Our opinion in paragraph D.a) above is solely based on a review of the Articles, the Extract and the Certificate, and the Extract and the Certificate are not conclusively capable of revealing whether or not:

 

   

a winding-up has been made or a resolution passed for the dissolution (winding-up) of the Issuer, or the Issuer’s operations have terminated (cessation d’activité), or

 

   

an order for the procédure de sauvegarde, sauvegarde accélérée, sauvegarde financière accélérée, redressement judiciaire or liquidation judiciaire has been issued,

as notice of these matters may not be filed immediately and, when filed, may not be entered on the records immediately.

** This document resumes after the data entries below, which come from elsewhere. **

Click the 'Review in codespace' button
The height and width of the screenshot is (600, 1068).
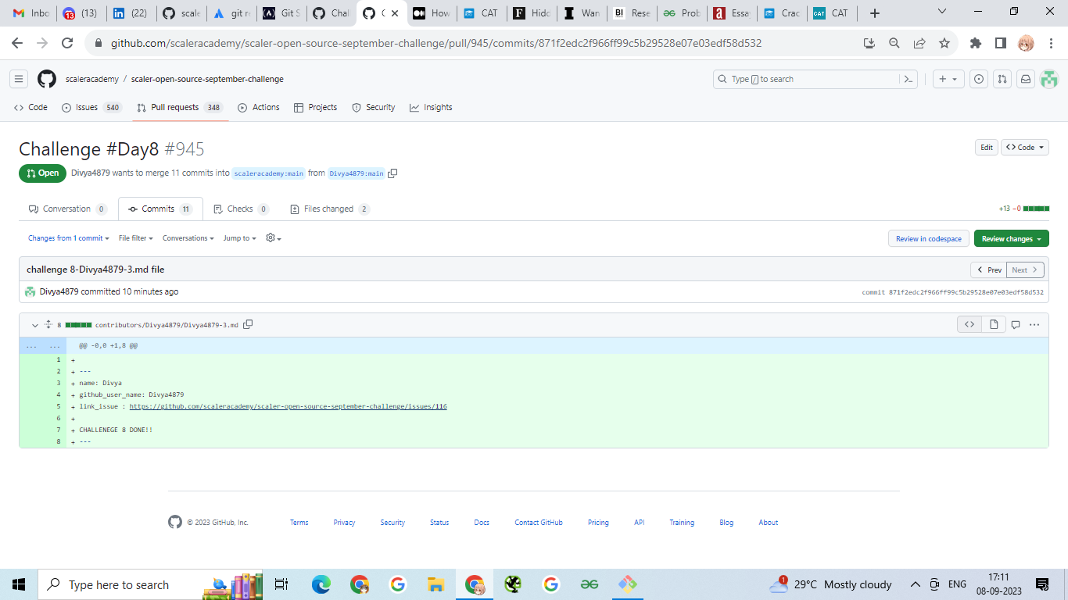(928, 238)

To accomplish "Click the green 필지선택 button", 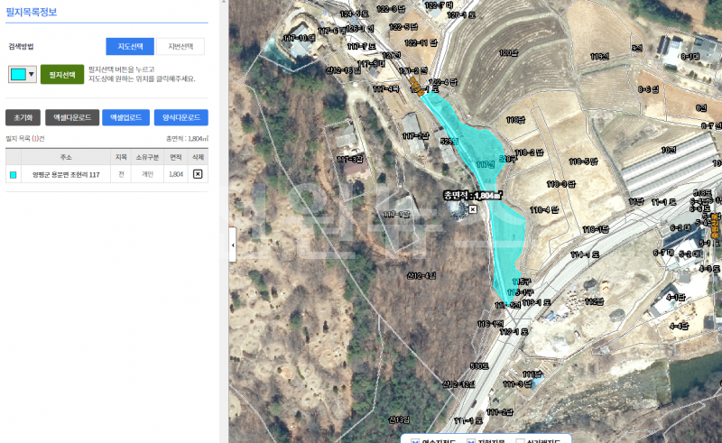I will pos(62,74).
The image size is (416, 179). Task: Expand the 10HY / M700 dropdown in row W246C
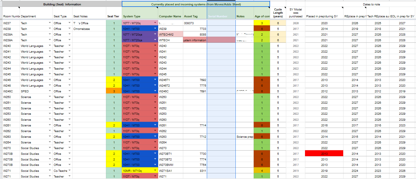[155, 91]
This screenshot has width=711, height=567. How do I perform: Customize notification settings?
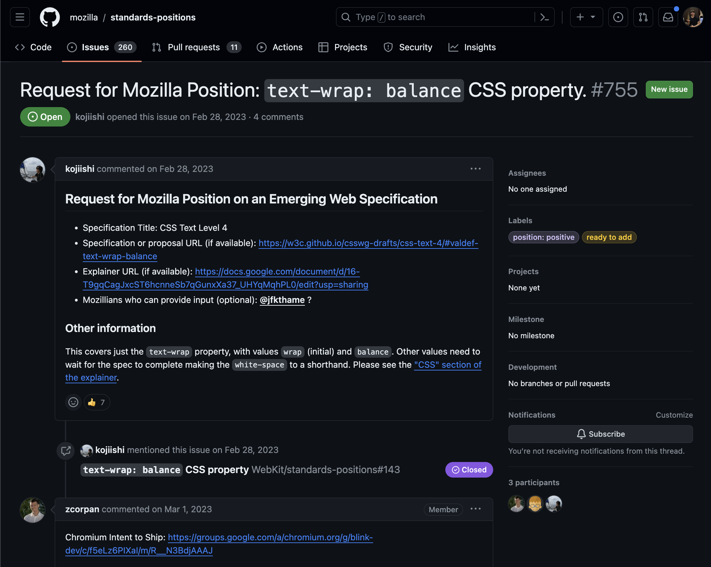(674, 415)
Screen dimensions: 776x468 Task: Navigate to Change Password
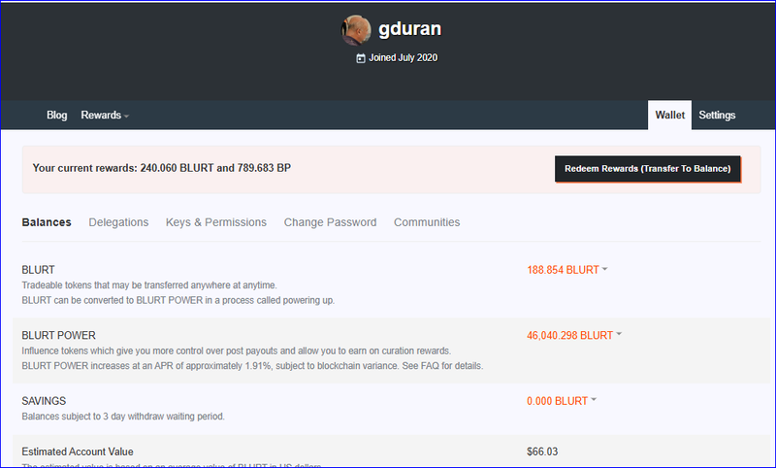point(330,222)
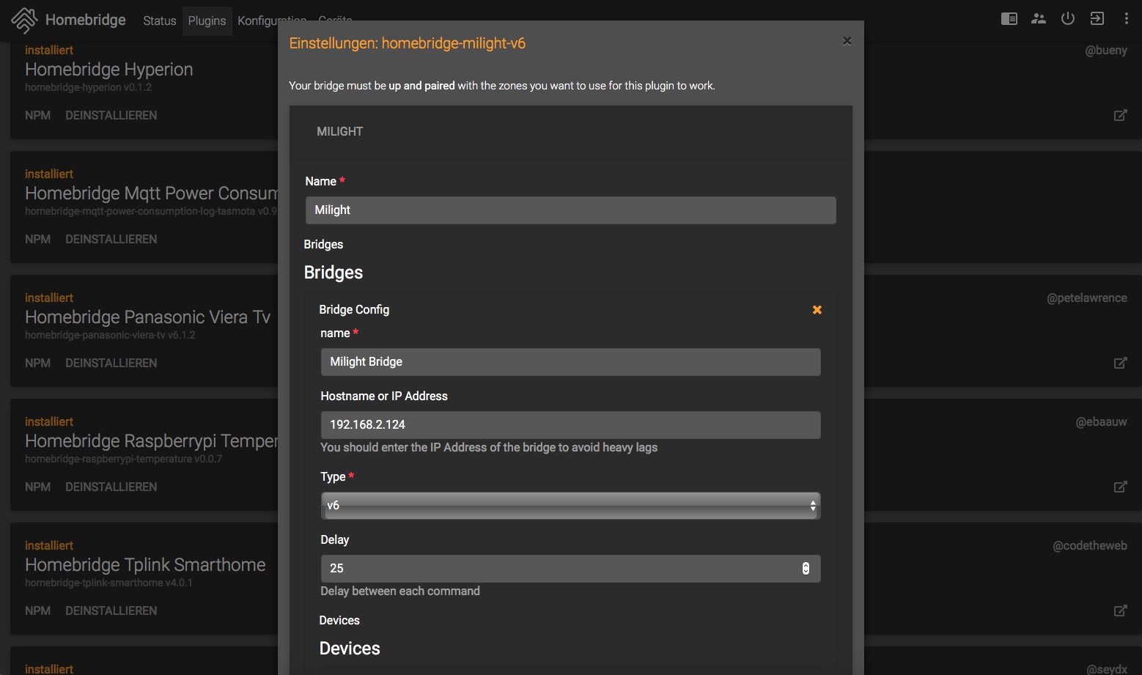The height and width of the screenshot is (675, 1142).
Task: Click the Hostname or IP Address field
Action: tap(570, 425)
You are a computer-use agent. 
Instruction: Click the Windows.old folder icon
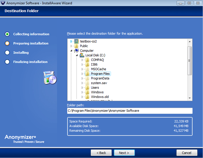87,97
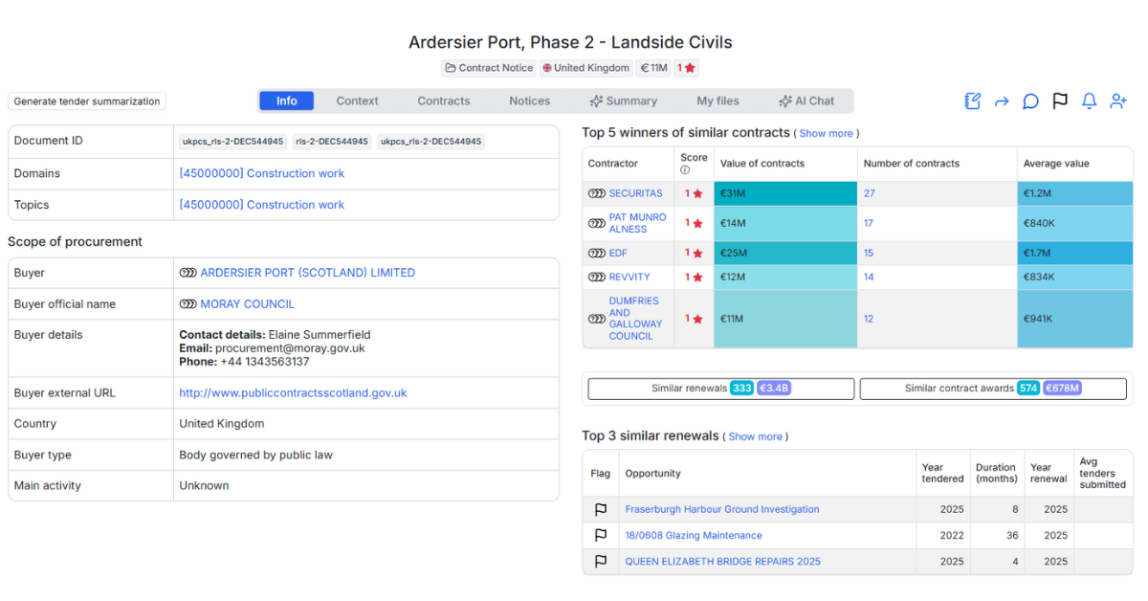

Also, a mandat ad hoc or a conciliatory procedure (procédure de conciliation) will not appear in the Extract and the Certificate.

 

  c)

Our opinions are subject to the effects of any applicable bankruptcy, insolvency, reorganization, moratorium or similar laws affecting creditors’ rights generally including, without limitation, laws governing any judicial reorganization (redressement judiciaire), judicial liquidation (liquidation judiciaire), safeguard proceedings (procédure de sauvegarde), accelerated safeguard proceedings (procédure de sauvegarde accélérée), accelerated financial safeguard proceedings (procédure de sauvegarde financière accélérée), appointment of any conciliateur, or ad-hoc agent (mandataire ad-hoc) or judicial administrator (administrateur provisoire), or any procedure in accordance with Livre Sixième of the French Code de commerce, or any similar proceedings in any jurisdiction other than France; and

 

  d)

The term “non-assessable”, which has no recognized meaning in French law, for the purposes of this opinion means that no present or future holder of such Shares will be subject to personal liability, by reason of being such a holder, for additional payments or calls for further funds by the Issuer or any other person.

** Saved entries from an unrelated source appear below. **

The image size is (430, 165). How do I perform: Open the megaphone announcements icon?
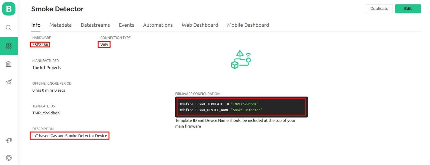tap(9, 140)
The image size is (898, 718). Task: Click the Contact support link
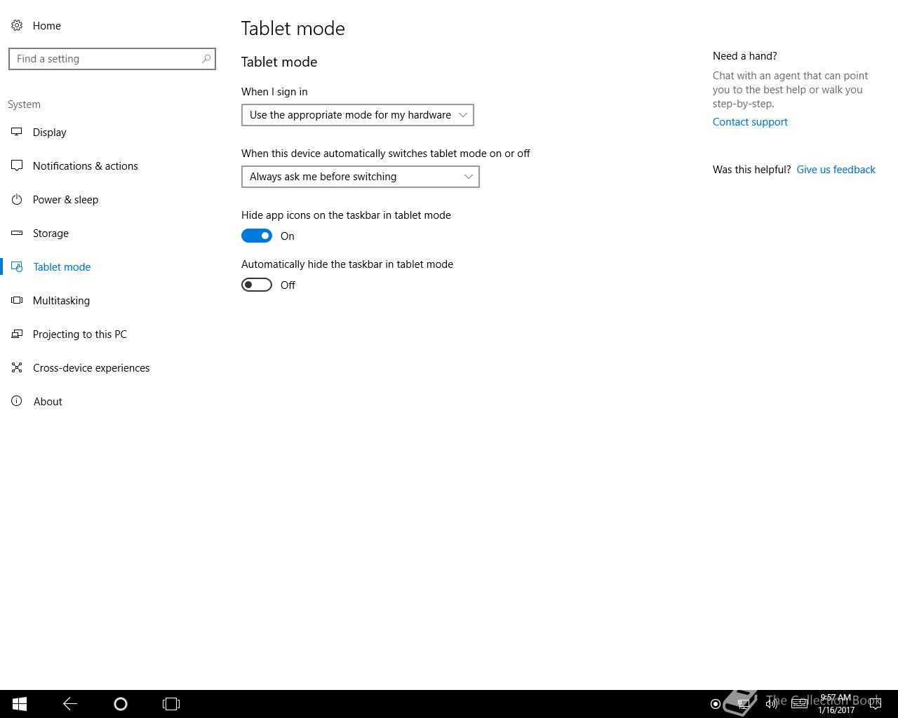pyautogui.click(x=750, y=122)
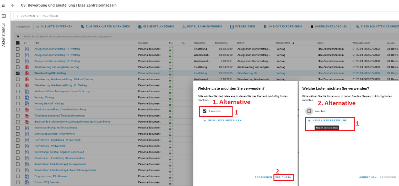Toggle the checked Favoriten checkbox
This screenshot has width=399, height=186.
[205, 111]
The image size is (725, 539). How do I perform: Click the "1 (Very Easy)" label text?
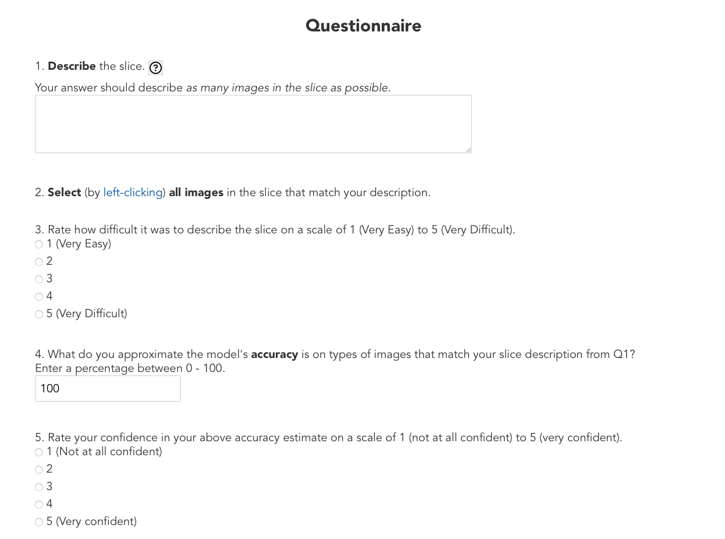click(79, 244)
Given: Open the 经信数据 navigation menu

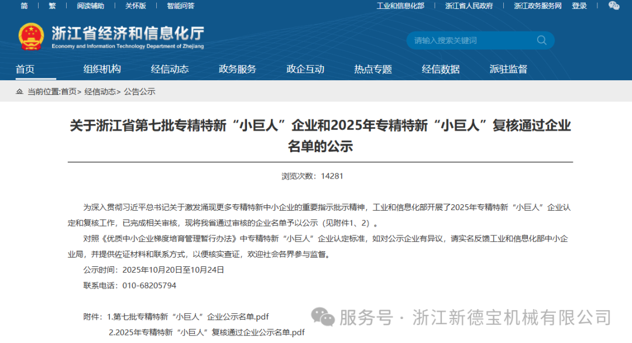Looking at the screenshot, I should point(441,69).
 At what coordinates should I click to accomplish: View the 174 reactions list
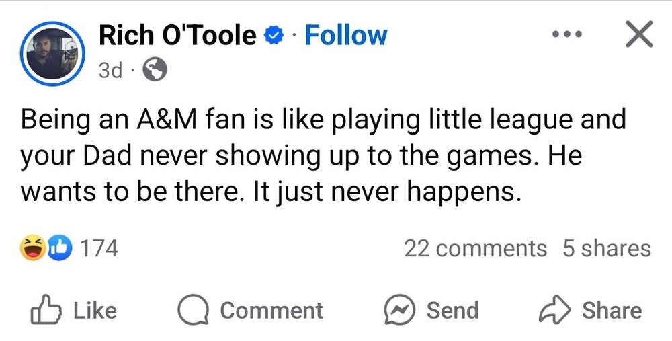(x=99, y=249)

We assume no obligation to update this opinion or to inform any person of any changes of law or other matters coming to our knowledge occurring after the date hereof which may affect this opinion in any respect. This opinion is given for the purposes of the Form S-8 only and may not be disclosed or quoted other than as an exhibit to (and therefore together with) the Form S-8, without our prior written consent.

We hereby consent to the filing of this opinion as an exhibit to the Form S-8 and to the use of our name under the heading “Legal Matters” in the prospectus forming a part thereof. In giving such consent, we do not hereby admit that we are in the category of persons whose consent is required under Section 7 of the Securities Act or the rules and regulations of the SEC promulgated thereunder.


Very truly yours,

/s/ Gide Loyrette Nouel A.A.R.P.I.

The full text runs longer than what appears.